◆ **Required action**: Scan the records below, and wherever a line has the word "computer", pull it out.

Pixel coordinate grounding data

++++++

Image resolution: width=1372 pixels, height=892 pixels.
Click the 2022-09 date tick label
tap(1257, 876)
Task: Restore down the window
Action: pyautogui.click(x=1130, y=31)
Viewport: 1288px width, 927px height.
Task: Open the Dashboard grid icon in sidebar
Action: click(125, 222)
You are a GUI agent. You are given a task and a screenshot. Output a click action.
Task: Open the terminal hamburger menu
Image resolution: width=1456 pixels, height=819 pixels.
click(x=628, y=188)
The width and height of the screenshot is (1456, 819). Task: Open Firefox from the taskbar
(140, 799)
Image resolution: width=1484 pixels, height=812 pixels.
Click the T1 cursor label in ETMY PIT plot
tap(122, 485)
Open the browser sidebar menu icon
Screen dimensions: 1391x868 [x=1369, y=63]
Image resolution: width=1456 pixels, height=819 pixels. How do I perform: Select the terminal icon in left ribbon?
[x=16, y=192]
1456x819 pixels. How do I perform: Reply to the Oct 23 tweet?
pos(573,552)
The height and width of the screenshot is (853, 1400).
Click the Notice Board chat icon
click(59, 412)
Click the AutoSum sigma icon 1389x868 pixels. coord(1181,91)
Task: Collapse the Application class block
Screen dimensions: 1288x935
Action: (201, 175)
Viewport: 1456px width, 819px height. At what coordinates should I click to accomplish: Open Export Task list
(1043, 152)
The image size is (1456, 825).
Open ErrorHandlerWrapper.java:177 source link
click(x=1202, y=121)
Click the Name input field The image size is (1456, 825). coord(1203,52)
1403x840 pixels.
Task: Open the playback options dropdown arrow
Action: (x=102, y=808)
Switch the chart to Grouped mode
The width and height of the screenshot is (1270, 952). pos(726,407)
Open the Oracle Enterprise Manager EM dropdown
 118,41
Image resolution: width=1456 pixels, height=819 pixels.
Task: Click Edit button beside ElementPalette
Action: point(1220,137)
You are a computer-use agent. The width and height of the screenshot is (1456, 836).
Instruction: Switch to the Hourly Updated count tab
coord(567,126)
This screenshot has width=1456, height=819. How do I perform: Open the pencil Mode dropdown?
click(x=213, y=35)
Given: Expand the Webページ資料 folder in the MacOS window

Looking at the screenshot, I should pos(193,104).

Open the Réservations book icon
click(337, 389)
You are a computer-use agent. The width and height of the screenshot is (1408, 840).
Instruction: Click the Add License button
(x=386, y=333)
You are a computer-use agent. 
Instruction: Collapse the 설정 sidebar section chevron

++++++

◆ **Written response**:
You are a computer-use agent. The width and height of the screenshot is (1456, 836).
You are a computer-use agent. The width and height of the screenshot is (1408, 840).
You are a computer-use agent. 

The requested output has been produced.